Igor V. Garkavtsev, MD, PhD
Assistant Professor of Radiation Oncology
Harvard Medical School
Edwin L. Steele Laboratory for Tumor Biology
As part of the Edwin L. Steele Laboratory for Tumor Biology, research at the Garkavtsev Lab focuses on mechanisms governing the development of brain tumors, with primary emphasis on the identification and characterization of novel tumor suppressor genes. We are particularly interested in understanding how these genes are involved in the regulation of brain tumor angiogenesis and invasion. A detailed understanding of this regulation may lead to the rational selection of molecular targets for anti-cancer drug development.
Gliomas are the most common primary tumors of the central nervous system, with nearly 15,000 diagnosed annually in the U.S. and a mortality approaching 80% within the first year after diagnosis. Malignant gliomas are very aggressive, highly invasive, and one of the deadliest of human cancers.
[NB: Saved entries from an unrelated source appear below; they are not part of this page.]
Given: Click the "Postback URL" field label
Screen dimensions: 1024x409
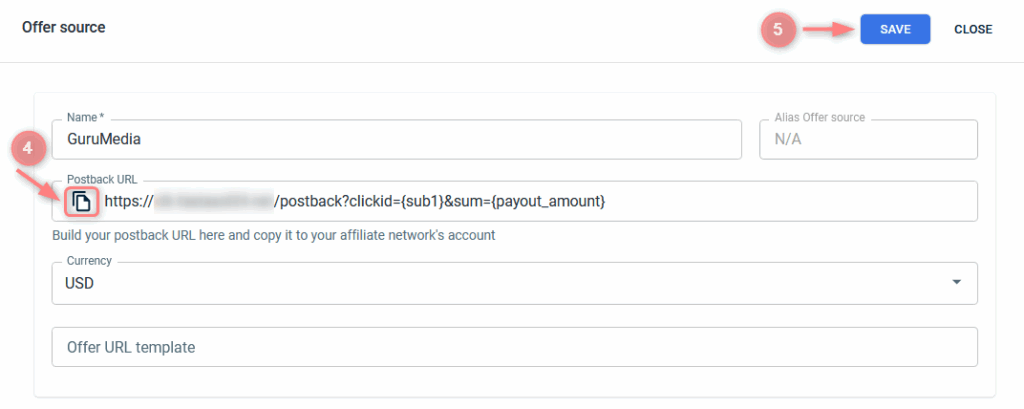Looking at the screenshot, I should pyautogui.click(x=100, y=179).
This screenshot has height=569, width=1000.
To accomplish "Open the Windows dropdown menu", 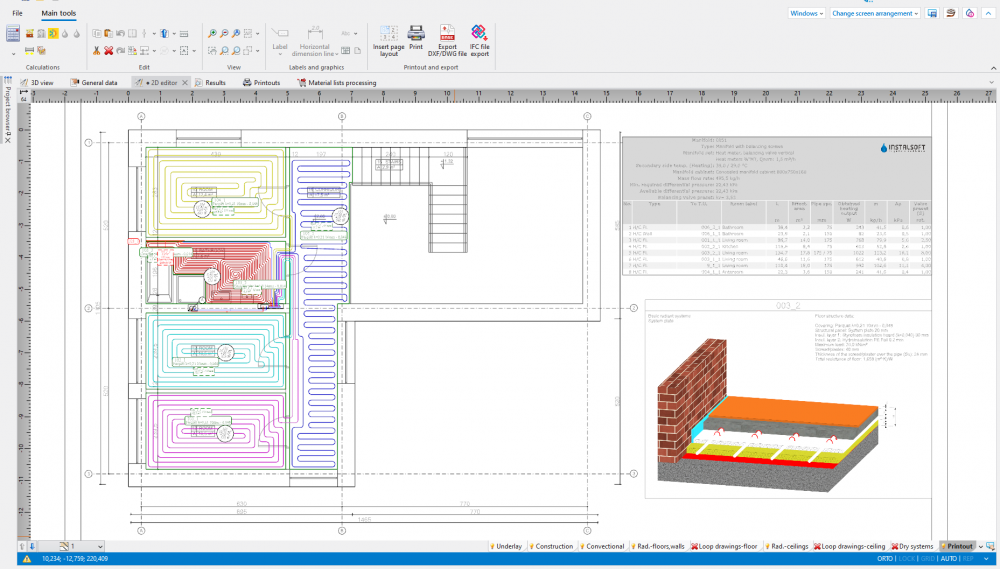I will coord(805,13).
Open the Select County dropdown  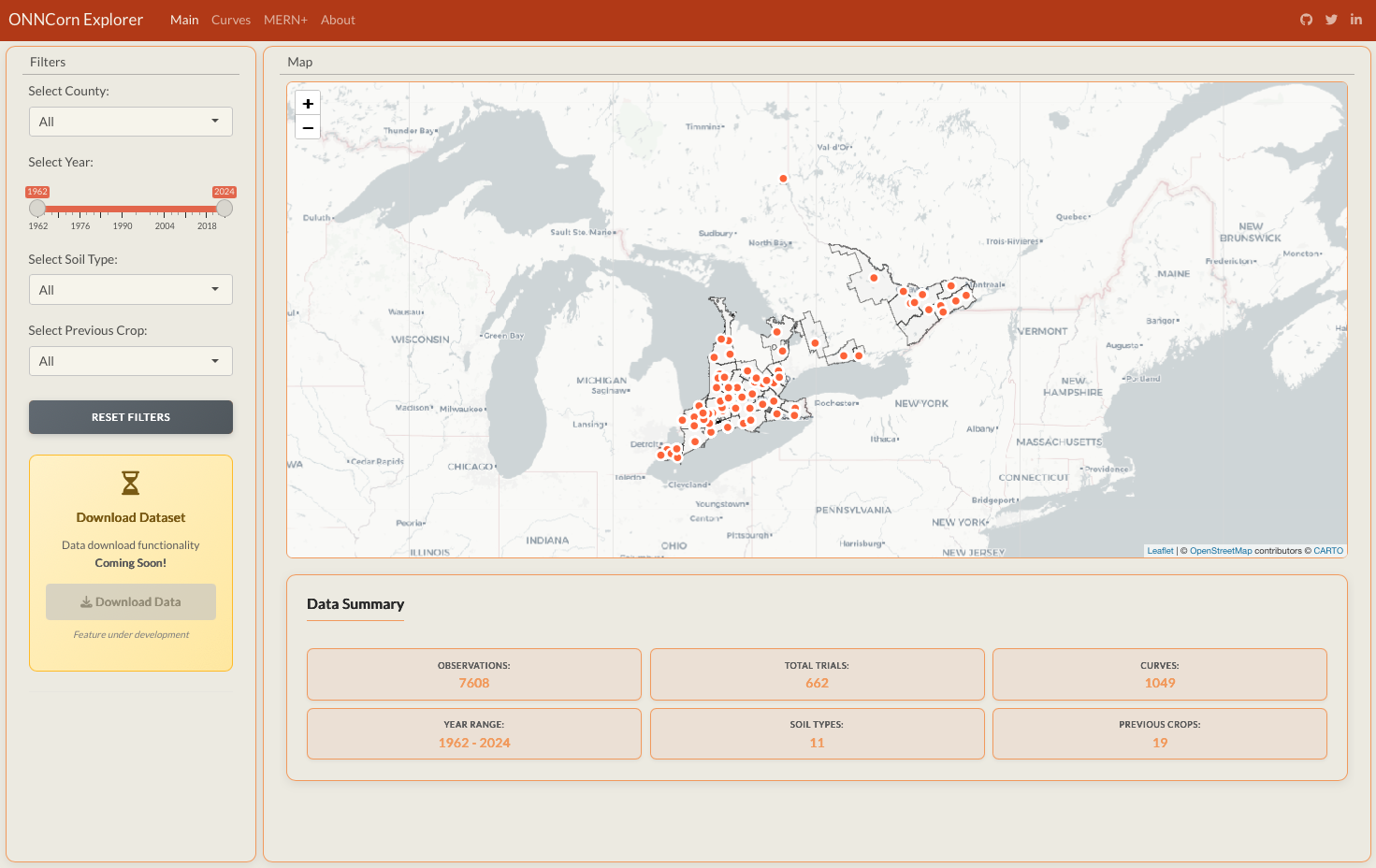click(130, 122)
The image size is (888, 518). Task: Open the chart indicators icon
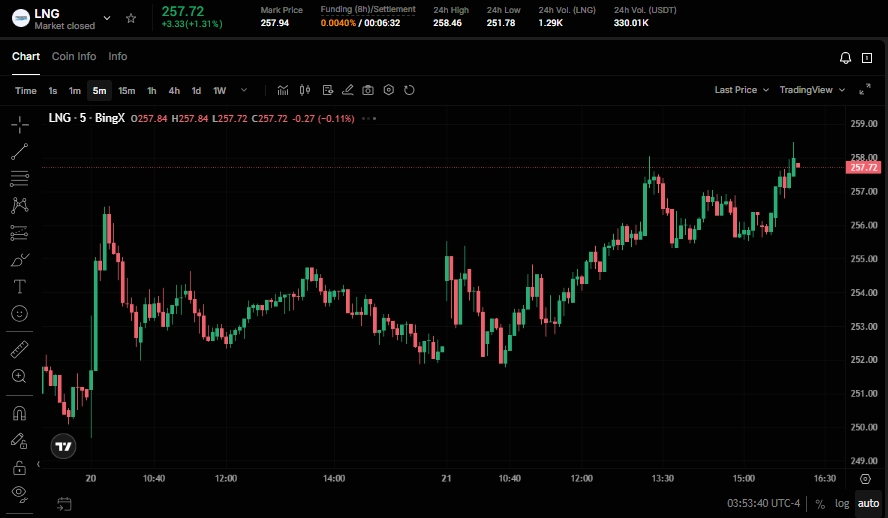283,90
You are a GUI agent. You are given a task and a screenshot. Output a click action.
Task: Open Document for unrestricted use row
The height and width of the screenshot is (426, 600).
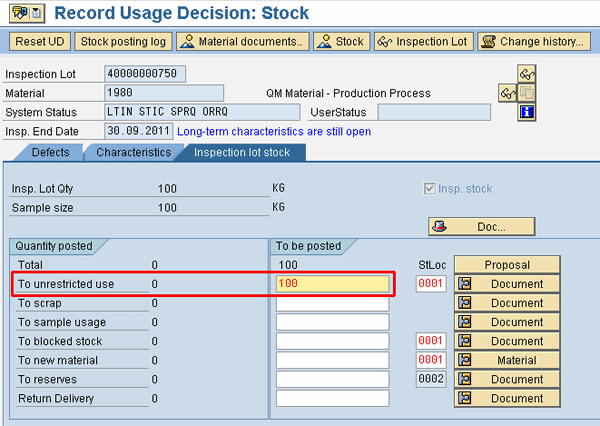(x=507, y=284)
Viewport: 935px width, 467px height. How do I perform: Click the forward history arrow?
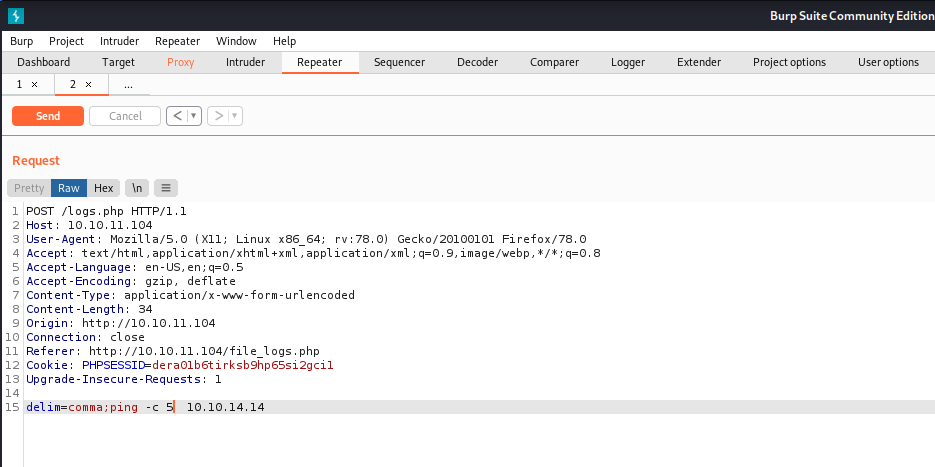[x=218, y=116]
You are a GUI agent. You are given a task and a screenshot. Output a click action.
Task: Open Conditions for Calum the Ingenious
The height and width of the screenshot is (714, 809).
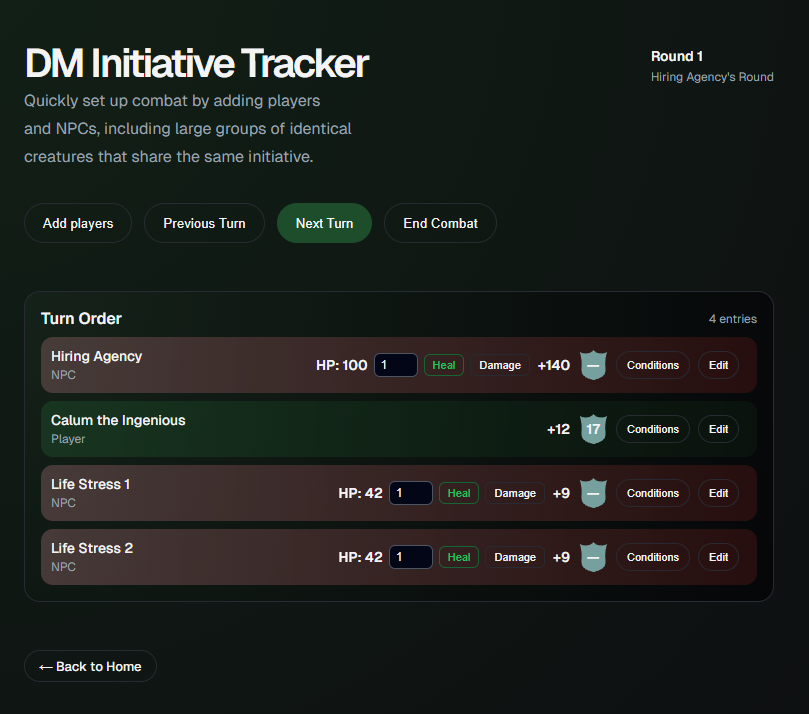click(653, 429)
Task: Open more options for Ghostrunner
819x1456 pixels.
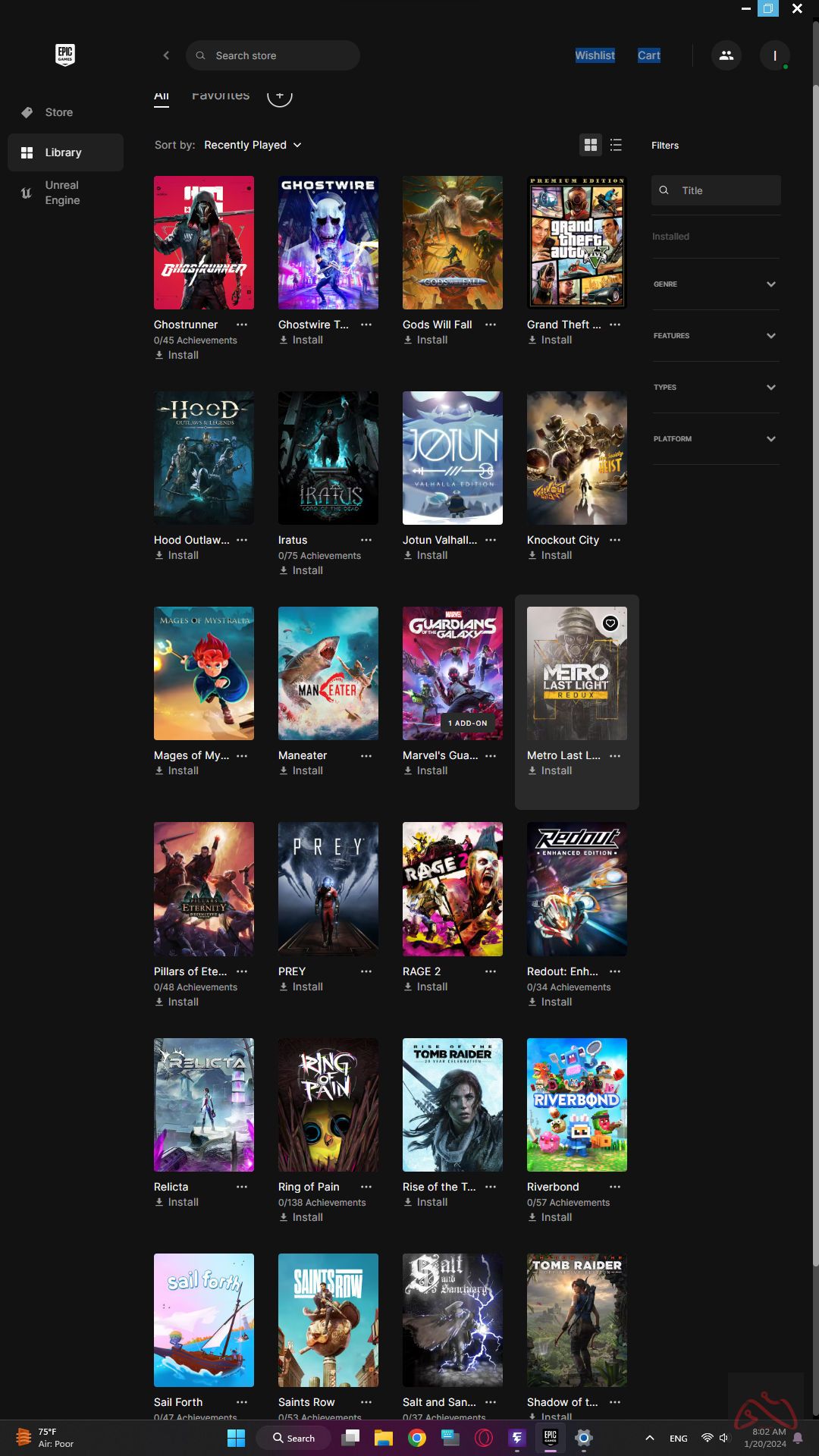Action: [x=242, y=325]
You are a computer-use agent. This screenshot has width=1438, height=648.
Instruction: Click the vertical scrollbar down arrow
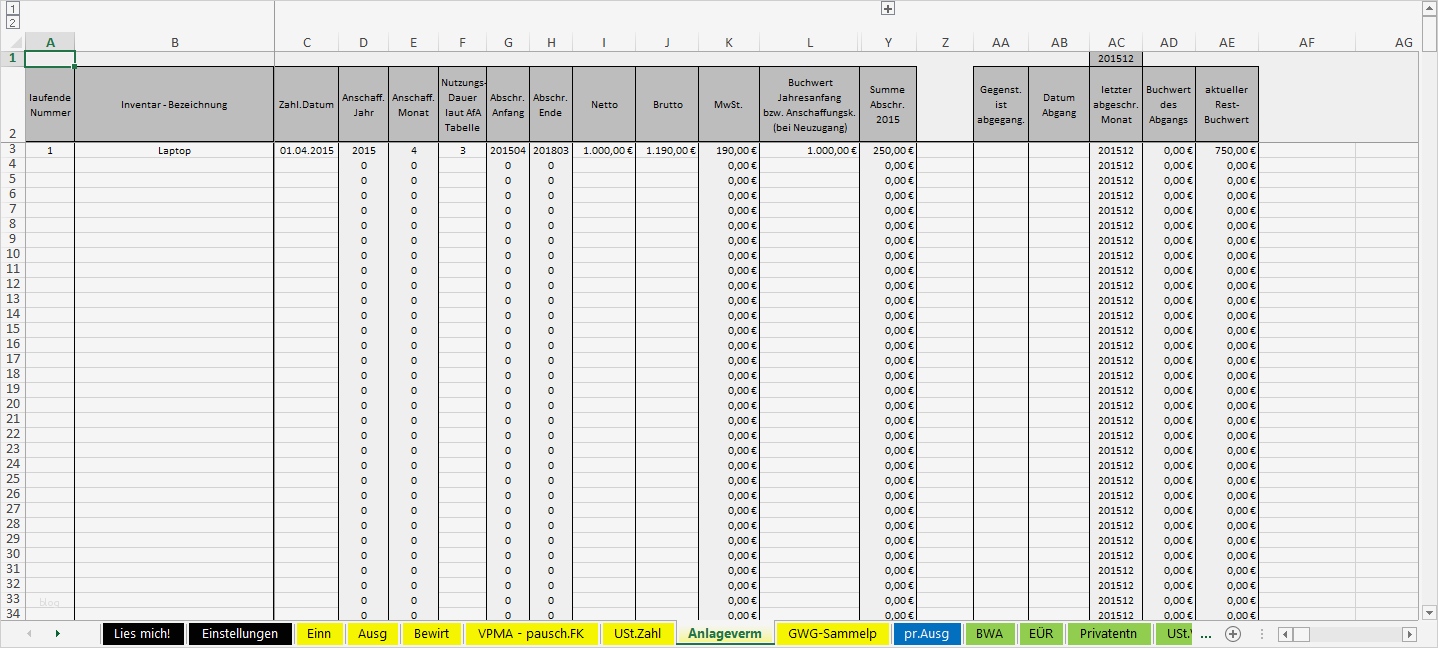[x=1427, y=613]
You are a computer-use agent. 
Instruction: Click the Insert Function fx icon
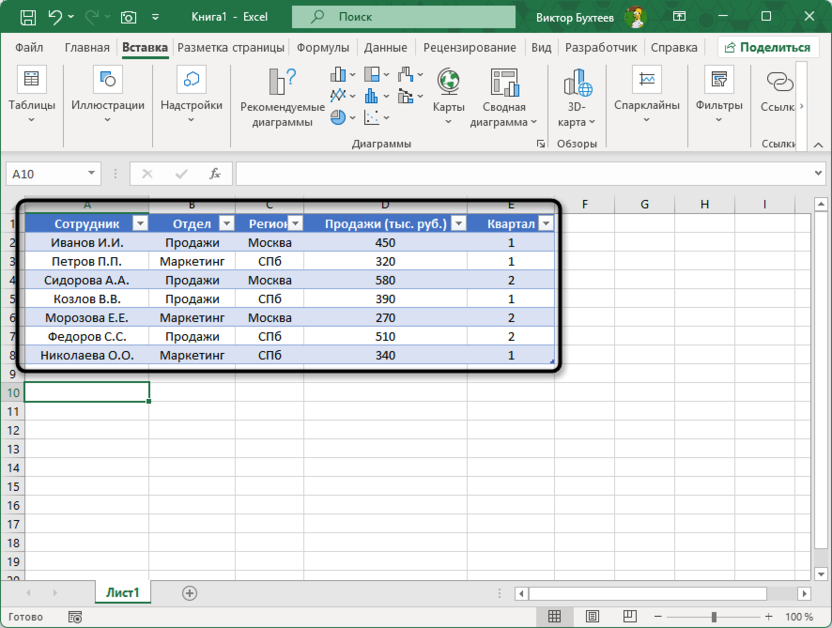click(x=214, y=174)
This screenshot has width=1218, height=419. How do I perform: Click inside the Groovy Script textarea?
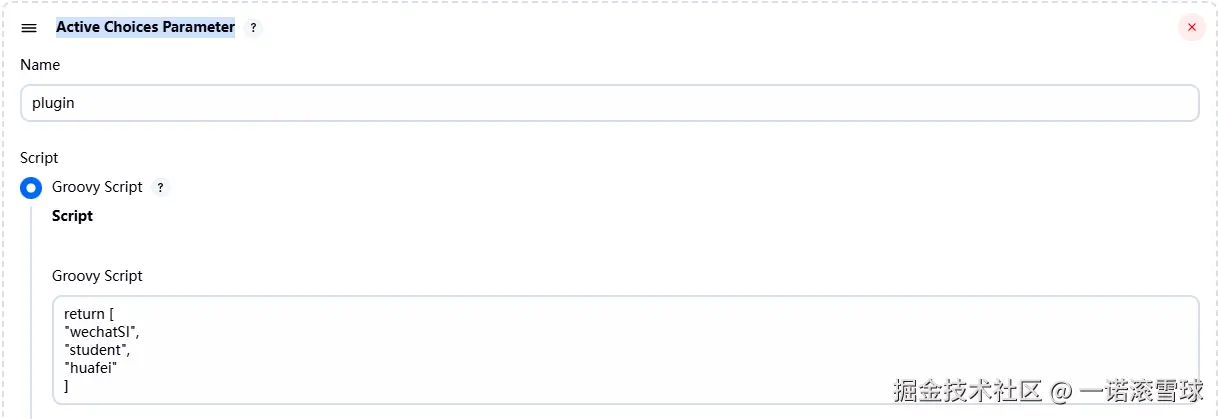[x=625, y=350]
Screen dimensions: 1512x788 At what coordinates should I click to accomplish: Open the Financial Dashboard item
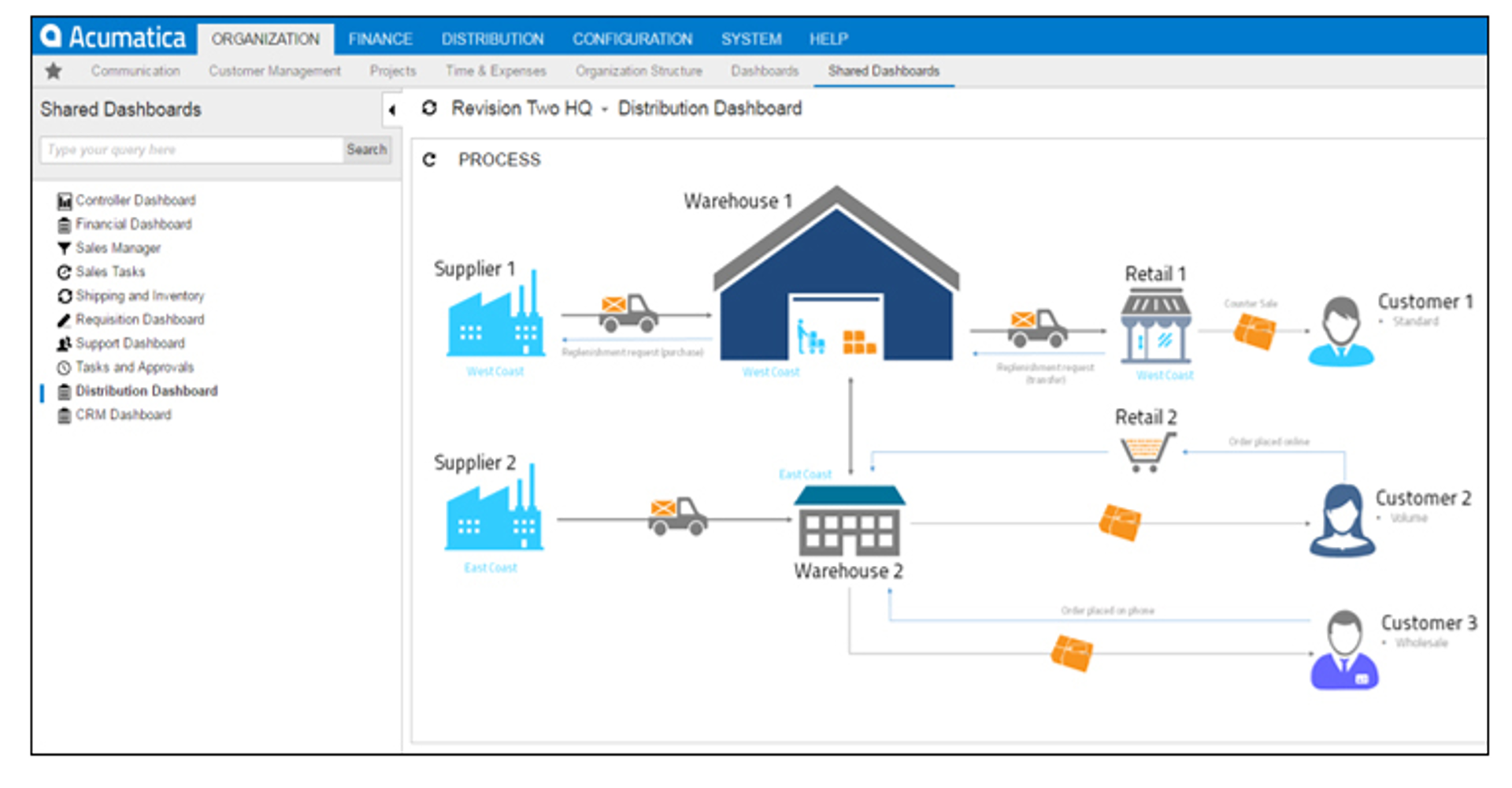133,225
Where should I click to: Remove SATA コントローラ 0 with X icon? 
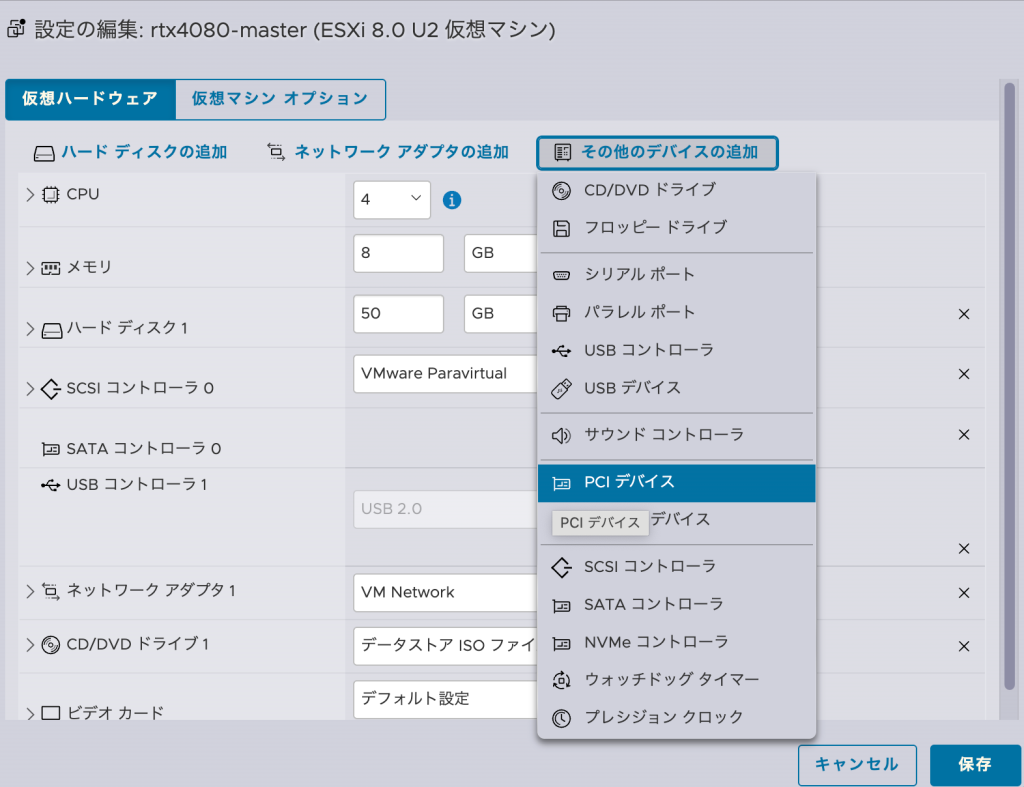tap(964, 435)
Glioblastomas have been linked to the inactivation of the ING4 tumor suppressor gene. The predicted amino acid sequence revealed that ING4 encodes a protein containing 249 amino acids with a molecular mass of 29 kDa. ING4 expression is significantly diminished in gliomas compared to normal human brain tissue, and the extent of reduction correlates with tumor progression from lower to higher grades of tumors. We have shown that ING4 is a component of the NF-kB signaling pathway and that ING4 regulates brain tumor angiogenesis through transcriptional repression of the NF-kB target genes. The molecular mechanisms underlying upstream regulation and interaction of this gene with other brain tumor suppressors are under investigation.